Holloway’s script used several scenes from the book which are invariably omitted from dramatisations but in virtually every case there was distortion. Ellen’s vision of Hindley as a child at the stone pillar is a notable example. In the book this incident is so sharply evocative that one wonders whether Bronte had her brother in mind when she wrote it. Holloway reduced it to the banal by making the vision a real child – Hareton. Again and again there were changes, additions and contradictions. Mr Earnshaw was away to Liverpool for six days; Isabella went to live in Surrey; Heathcliff had been in the army; Catherine’s final illness was brought on by her being out all night on the moors; Cathy Linton was pleased to discover that Hareton is her cousin; Hareton turned against Heathcliff and threatened him; Ellen told of the ghosts of Catherine and Heathcliff peeping through Joseph’s bedroom window. Joseph, incidentally, was referred to but never heard, while Zillah was made to give Ellen an account of the wedding of Cathy and Linton Heathcliff. We also heard that Edgar Linton gave his nephew up to Heathcliff before the latter made a single demand. To be fair to Holloway, his portrayal of Linton Heathcliff as a self-obsessed, whining, unpleasant wretch was true to the book, but not the deception by which Cathy and Ellen were imprisoned at The Heights. The mangling of the plot at this point was particularly exasperating.
The disjointed nature of the plot as portrayed by Holloway has already been noted as bewildering to anyone unfamiliar with the novel. Based on this portrayal, anyone who has heard of ‘Wuthering Heights’ as a story of a passionate love affair, of Heathcliff’s and Catherine’s obsession with eachother, would struggle to understand just why Heathcliff cared twopence for Catherine. Her part was reduced to a few words here and there other than what might be called her great speeches. ‘Great’, however, is not an appropriate word in this context. The scene in which Catherine confides in Ellen about her intention to marry Edgar even though she does not love him as she loves Heathcliff was edited and ’modernised’ into trivial, contradictory nonsense. The interchange in the kitchen of Thrushcross Grange which culminates in Edgar’s attack on Heathcliff and Catherine’s hysteria was similarly reduced. Worse still, Natalie Press’s Catherine delivered her lines in an early BBC accent strongly reminiscent of Joyce Grenfell. As for passion, Violet Beauregard exhibited far more in her desire for a Wonka golden ticket! Doubling up as Cathy II, Press’s voice and flat delivery were exactly the same.

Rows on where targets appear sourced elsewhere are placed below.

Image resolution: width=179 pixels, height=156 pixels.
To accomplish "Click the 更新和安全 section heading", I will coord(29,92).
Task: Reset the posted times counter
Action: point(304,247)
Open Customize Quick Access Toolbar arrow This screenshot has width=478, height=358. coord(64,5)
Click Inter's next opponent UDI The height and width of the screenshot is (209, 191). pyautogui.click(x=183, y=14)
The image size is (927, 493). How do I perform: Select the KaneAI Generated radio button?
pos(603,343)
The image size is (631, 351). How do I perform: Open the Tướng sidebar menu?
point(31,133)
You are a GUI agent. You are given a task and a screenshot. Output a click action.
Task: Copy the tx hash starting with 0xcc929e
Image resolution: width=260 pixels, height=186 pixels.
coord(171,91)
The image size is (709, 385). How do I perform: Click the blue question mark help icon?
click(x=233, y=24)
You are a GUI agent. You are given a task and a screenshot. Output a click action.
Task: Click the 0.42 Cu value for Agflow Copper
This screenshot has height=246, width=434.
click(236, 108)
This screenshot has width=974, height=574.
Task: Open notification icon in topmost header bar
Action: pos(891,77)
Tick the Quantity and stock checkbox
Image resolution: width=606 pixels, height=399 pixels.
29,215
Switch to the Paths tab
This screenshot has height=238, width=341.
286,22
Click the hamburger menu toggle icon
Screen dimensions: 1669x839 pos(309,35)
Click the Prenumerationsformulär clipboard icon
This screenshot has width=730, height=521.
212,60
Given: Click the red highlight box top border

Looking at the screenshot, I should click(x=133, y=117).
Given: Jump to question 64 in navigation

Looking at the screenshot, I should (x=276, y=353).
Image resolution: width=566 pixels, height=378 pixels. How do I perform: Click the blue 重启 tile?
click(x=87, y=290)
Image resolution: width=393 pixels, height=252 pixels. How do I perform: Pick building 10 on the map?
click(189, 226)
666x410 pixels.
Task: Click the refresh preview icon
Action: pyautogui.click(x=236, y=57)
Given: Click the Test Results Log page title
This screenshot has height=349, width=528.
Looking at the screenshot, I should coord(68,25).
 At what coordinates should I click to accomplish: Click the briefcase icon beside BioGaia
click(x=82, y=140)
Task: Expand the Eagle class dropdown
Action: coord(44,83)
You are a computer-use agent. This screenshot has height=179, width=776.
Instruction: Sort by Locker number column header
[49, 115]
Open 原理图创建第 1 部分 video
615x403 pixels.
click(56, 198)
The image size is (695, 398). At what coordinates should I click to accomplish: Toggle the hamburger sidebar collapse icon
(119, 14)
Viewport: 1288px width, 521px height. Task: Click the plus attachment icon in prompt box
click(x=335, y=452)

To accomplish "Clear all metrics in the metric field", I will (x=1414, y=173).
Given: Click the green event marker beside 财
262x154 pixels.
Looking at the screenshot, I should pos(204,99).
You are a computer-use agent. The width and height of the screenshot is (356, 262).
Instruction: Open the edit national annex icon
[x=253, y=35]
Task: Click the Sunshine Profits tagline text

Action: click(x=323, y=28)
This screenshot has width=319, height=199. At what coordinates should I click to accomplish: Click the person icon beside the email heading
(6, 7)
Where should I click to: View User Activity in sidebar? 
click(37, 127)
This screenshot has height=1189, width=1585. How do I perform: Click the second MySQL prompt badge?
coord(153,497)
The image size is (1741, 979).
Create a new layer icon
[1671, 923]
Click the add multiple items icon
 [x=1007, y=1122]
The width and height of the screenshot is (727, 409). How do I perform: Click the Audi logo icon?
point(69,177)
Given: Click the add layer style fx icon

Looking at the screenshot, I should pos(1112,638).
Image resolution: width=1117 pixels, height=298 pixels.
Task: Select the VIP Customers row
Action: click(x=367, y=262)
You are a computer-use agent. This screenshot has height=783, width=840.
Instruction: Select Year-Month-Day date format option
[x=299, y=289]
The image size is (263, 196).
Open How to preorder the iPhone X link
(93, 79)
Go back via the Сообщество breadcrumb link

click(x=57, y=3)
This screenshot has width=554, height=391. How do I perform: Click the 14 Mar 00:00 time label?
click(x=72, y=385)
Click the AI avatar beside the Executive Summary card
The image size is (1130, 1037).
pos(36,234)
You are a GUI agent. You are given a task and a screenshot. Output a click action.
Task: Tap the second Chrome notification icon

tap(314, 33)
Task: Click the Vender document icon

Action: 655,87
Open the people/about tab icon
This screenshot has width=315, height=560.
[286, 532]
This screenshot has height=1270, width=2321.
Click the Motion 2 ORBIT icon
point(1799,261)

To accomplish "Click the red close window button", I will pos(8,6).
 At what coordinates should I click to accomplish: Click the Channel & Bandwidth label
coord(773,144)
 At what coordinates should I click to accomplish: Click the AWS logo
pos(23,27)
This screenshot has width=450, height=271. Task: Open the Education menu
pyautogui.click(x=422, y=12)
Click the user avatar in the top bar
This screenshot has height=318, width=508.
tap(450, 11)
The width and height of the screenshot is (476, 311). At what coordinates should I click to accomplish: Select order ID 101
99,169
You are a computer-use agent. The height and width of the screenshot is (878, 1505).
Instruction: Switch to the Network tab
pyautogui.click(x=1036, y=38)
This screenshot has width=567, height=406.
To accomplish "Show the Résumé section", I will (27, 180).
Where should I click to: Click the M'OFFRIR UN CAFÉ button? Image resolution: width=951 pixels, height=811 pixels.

This doubling up – David Birrell as Lockwood and Linton Heathcliff and Russell Boulter as Hindley and Hareton Earnshaw – was occasionally confusing and, with the omission of the character of Joseph, implied underfunding. A few seconds, here and there, of incidental music failed to inject any desperately needed atmosphere. Heathcliff, played by Carl Prekopp, did manage to sound devastated at Catherine’s death but, particularly in the second half of the story, his voice lacked the necessary harshness so that his Heathcliff came across as a nice man with a sense of humour trying hard not to be.
A Lockwood soliloquy closed the play, but what the character had to say – thankfully not much - simply carried the awfulness to the bitter end. The dereliction of Gimmerton chapel was applied to The Heights, Bronte’s lyrical ending was ignored, and Lockwood, echoing the opening words of Ellen Dean, cursed and blessed the moor. The listener would be heartily forgiven for cursing the BBC for this infliction and blessing it for having the charity to limit it to ninety minutes.